Historic streetcar line in New Orleans, Louisiana

The Loyola–Riverfront Streetcar Line was a historic streetcar line in New Orleans, Louisiana. It was operated by the New Orleans Regional Transit Authority. Utilizing trackage from the Rampart–Loyola Streetcar Line, Canal Streetcar Line, and Riverfront Streetcar Line, it ran for a total length of 2.4 mi. The line was officially designated Route 49 and was denoted with a light blue color on most RTA publications.

== History ==
A similar service pattern was implemented upon the opening of the Loyola-UPT Streetcar Line in 2013; however, the line would only terminate at French Market on the weekends and would normally terminate at the foot of Canal Street.
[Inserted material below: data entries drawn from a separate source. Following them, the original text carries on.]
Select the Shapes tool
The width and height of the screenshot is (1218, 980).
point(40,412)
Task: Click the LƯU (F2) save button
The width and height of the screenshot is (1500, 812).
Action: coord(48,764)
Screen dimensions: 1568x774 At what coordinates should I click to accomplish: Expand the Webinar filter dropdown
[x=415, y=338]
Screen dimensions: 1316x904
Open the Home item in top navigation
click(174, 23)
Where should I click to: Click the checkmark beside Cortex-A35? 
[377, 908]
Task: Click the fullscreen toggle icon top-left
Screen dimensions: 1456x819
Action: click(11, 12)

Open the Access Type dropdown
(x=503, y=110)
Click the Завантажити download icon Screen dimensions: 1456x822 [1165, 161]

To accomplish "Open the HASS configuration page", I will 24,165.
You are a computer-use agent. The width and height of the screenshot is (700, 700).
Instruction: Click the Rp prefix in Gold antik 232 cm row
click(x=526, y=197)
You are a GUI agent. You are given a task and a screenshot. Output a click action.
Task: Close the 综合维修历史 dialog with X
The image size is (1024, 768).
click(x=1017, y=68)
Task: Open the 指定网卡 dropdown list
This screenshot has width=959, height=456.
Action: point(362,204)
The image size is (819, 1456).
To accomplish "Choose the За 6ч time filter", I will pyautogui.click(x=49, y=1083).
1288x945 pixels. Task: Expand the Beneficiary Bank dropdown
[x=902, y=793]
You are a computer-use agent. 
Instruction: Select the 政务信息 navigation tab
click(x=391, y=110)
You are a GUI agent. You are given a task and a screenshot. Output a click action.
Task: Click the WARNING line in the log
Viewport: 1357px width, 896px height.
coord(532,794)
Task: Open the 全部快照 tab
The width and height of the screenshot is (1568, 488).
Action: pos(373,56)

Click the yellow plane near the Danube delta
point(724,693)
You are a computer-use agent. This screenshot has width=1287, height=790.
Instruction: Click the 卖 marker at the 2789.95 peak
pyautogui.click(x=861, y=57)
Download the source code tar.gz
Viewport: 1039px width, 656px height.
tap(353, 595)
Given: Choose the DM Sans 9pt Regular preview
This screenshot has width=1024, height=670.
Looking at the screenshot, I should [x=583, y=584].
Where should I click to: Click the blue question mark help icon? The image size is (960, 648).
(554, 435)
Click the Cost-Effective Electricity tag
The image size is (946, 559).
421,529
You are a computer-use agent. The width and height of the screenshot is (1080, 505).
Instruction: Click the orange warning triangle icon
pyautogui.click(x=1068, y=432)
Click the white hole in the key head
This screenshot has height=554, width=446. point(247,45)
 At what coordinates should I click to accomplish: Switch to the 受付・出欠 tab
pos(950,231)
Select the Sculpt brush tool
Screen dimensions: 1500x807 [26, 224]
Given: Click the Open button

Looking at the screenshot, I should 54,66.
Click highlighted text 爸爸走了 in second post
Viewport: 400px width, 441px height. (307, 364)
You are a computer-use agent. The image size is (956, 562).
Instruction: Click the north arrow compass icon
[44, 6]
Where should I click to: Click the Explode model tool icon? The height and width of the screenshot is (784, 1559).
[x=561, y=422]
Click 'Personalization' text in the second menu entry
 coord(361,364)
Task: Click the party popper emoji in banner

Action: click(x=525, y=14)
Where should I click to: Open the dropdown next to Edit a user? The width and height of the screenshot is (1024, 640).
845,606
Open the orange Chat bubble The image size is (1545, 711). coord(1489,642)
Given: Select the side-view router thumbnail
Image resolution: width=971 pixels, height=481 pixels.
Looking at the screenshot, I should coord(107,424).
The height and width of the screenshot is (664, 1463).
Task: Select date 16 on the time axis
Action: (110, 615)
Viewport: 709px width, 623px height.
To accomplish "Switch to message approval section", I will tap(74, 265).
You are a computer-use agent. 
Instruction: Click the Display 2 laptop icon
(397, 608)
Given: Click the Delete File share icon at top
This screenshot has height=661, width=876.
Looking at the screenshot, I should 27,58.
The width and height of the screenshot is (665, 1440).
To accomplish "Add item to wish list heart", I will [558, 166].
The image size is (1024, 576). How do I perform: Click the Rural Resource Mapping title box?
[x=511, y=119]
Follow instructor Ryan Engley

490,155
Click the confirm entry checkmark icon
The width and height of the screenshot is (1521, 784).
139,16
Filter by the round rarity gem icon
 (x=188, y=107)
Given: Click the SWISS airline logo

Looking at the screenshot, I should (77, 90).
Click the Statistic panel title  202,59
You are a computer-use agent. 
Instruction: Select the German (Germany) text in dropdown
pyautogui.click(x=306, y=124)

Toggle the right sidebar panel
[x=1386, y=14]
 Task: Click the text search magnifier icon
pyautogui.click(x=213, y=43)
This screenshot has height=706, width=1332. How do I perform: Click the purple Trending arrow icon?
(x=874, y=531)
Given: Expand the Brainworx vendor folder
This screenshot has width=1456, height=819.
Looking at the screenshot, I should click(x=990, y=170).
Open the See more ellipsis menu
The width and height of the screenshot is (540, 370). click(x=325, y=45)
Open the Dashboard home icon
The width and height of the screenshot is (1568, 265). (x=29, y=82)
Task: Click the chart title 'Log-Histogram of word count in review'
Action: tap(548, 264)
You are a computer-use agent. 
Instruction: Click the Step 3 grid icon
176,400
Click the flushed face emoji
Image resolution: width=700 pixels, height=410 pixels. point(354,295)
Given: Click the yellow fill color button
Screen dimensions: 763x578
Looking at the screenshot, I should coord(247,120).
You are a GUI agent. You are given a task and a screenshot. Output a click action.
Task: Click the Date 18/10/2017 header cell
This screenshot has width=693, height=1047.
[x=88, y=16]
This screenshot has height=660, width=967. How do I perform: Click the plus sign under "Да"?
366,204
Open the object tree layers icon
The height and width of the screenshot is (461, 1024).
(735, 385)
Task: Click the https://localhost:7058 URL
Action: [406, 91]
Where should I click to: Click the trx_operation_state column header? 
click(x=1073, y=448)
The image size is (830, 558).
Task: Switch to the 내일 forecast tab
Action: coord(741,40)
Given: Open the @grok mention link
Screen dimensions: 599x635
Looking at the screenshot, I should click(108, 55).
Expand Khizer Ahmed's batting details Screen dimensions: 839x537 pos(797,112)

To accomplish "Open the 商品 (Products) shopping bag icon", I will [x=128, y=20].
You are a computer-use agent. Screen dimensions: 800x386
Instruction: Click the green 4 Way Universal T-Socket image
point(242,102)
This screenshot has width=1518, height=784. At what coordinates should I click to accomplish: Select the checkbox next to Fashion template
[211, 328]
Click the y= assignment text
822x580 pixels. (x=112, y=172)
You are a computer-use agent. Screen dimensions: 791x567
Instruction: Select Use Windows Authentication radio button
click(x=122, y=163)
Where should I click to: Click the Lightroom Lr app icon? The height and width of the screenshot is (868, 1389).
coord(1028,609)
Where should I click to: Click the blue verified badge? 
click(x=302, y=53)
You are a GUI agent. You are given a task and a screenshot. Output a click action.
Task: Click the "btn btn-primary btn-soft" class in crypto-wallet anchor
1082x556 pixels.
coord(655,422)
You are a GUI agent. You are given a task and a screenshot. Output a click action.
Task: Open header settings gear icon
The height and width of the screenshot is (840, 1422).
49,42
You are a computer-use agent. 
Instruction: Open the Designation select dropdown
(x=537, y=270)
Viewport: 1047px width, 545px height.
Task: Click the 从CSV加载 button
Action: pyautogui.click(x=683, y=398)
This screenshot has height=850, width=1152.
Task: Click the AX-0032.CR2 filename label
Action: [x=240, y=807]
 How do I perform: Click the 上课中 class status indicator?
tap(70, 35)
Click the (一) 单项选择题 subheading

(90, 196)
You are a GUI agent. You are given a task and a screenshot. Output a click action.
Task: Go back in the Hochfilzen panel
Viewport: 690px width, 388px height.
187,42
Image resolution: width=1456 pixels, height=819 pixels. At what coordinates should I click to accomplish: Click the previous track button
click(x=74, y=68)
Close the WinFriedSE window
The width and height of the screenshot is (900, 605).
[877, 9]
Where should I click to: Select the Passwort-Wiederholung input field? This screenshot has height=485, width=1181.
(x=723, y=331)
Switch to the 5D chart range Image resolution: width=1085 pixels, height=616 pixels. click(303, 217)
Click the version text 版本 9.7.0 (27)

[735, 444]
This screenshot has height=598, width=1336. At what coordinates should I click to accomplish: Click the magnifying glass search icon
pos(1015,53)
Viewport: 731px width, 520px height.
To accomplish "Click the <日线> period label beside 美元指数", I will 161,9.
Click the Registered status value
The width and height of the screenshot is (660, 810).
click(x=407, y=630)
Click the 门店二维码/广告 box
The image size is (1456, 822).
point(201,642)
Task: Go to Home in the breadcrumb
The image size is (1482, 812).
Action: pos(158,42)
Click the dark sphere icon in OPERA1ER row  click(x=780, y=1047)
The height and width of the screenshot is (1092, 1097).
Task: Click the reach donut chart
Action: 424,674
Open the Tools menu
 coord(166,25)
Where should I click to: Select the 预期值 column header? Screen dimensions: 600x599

This service pattern was abandoned in 2016 as the Loyola-UPT line was extended to become the Rampart-St. Claude Streetcar Line.

This service pattern was revived in 2021 when NORTA, as a result of the Hard Rock Hotel collapse and the construction of the Four Seasons Hotel and Private Residences New Orleans, combined the Loyola-UPT portion of the Rampart-St. Claude Streetcar Line and part of the Riverfront Streetcar Line to create the UPT-Riverfront Line. It inherited the former route number of the Rampart-St. Claude Streetcar Line. However, unlike the service pattern in 2013, it terminated at French Market at all times. Following the reopening of the Rampart Streetcar Line, it was renamed the Loyola–Riverfront Streetcar Line, numbered 49, while the Rampart-St. Claude Streetcar Line was renamed to the Rampart-Loyola Streetcar Line—renumbered 46.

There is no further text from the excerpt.